Is there a better XPATH syntax than ////[12] when //.../@NODE does not work?

Question

While I am successful in getting (US) PMMS 30Y Fixed Mortgage Rates via XPATH, I am not as successful in getting the (US) Federal Curve Yields. What's different about these XML data sets that makes one work and not the other?

I have tried many variations and the only variation that works with this data set is using some series of */*/*/* with an array qualifier [12].

The total count(*//) of elements in this data set is 180.

I am using Google Sheets IMPORTXML(url,xpath) to perform this action.

THIS WORKS

=IMPORTXML("https://www.treasury.gov/resource-center/data-chart-center/interest-rates/pages/XmlView.aspx?data=yield","*/*/*/*/*[12]")

THIS DOES NOT

=IMPORTXML("https://www.treasury.gov/resource-center/data-chart-center/interest-rates/pages/XmlView.aspx?data=yield","*//d:BC_10YEAR")

NOR ANY OF THESE

*//*@d:BC_10YEAR
*//@d:BC_10YEAR
*//d:BC_10YEAR[1]
*//m:properties[@d:BC_10YEAR]
*//*m:properties[@d:BC_10YEAR]

And many other variations -- I think I have tried them all, but OBVIOUSLY something is eluding me.

The ideal result is to specifically get the latest BC_10YEAR which is as of this posting and according to the data set (2019-04-09T20:36:32Z) is 2.49.

<d:BC_10YEAR m:type="Edm.Double">2.49</d:BC_10YEAR>

DATA SETS ENCODED URLS

US TREASURY: https://data.treasury.gov/feed.svc/DailyTreasuryYieldCurveRateData?$filter=month(NEW_DATE)%20eq%204%20and%20year(NEW_DATE)%20eq%202019

FREDDIE MAC http://www.freddiemac.com/pmms/pmmsthin.html

With XPATH Query of:

http://www.freddiemac.com/pmms/pmmsthin.html        IMPORTXML(url,xpath)
==========================================================================  
XPATH   //th[contains(text(),"30YR")]//..//td[1]    4.08    <== 30YR FMR
XPATH   //th[contains(text(),"30YR")]//..//td[2]    0.5     <== 30YR Fees & Points

Maybe a name space problem. XPath does not know name spaces. See here: https://stackoverflow.com/q/4440451/402322 — ceving, Apr 10 '19 at 07:17
Thank you -- good info and insight, reaffirmed by Michael's response as well. I will try both the 1.0 and 2.0 variants to see if either or both work. This may also tell us if Google Sheets IMPORTXML function is 1.0 or 2.0 as well. — Derek A, Apr 10 '19 at 20:00

score 0 · Accepted Answer · answered Apr 10 '19 at 09:30

0

When you say "better", what are your criteria? Are you after performance, readability, or are you looking for an expression that will still work if there are minor changes to the page content?

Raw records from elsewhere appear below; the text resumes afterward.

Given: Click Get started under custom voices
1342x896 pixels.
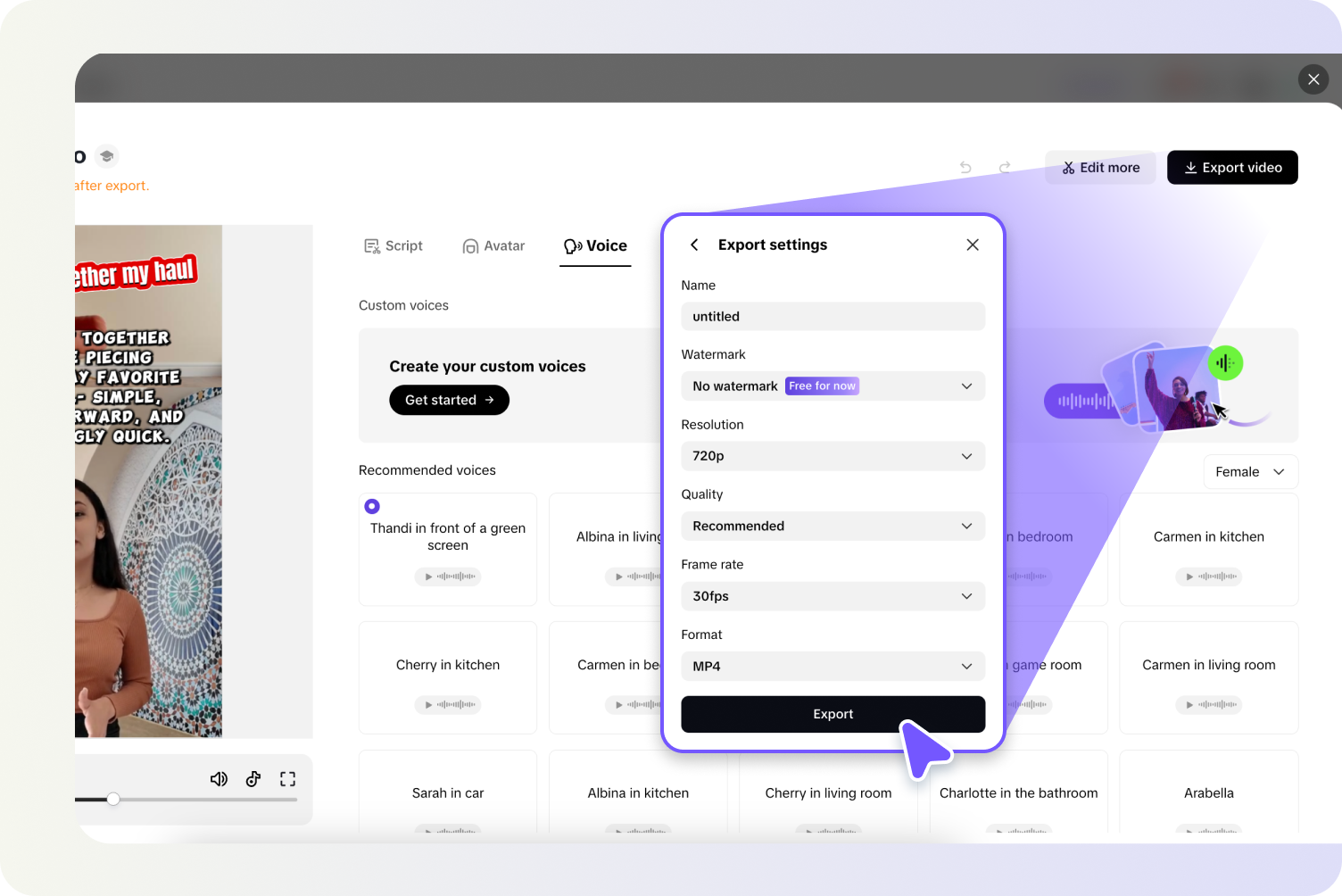Looking at the screenshot, I should point(449,400).
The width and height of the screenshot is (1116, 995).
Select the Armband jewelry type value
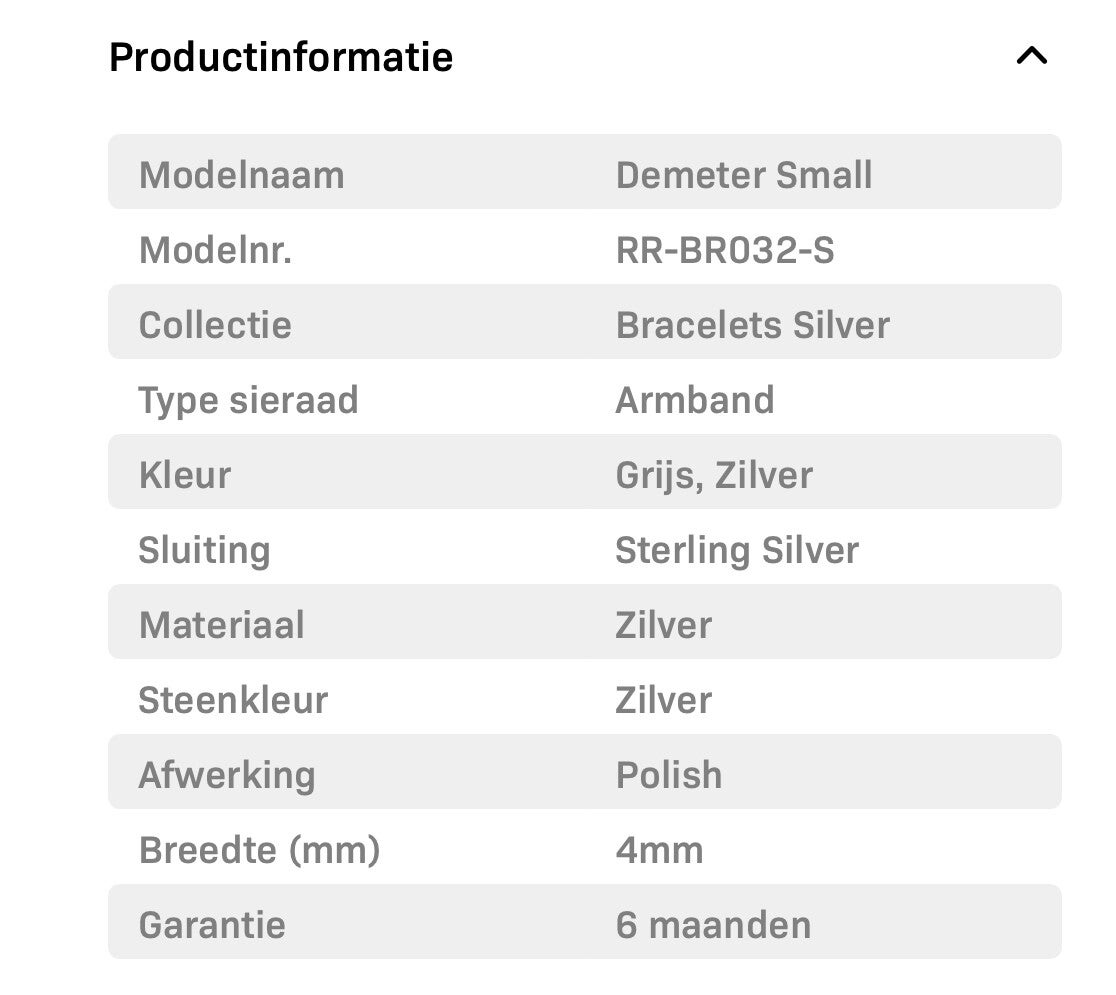click(x=694, y=400)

Probably the main reason your other attempts are failing is because of namespaces. If there are names in the XPath expression then both the local name and namespace URI need to match with what is in the source document. The way prefixes are bound to namespaces for executing XPath depend on the XPath API you are using, and some people find it more convenient to ignore namespaces by using constructs of the form *[local-name()='xyz']/*[local-name()='abc']. In XPath 2.0 you can write /*:xyz/*:abc, but I guess if you were using XPath 2.0 you would probably have said so.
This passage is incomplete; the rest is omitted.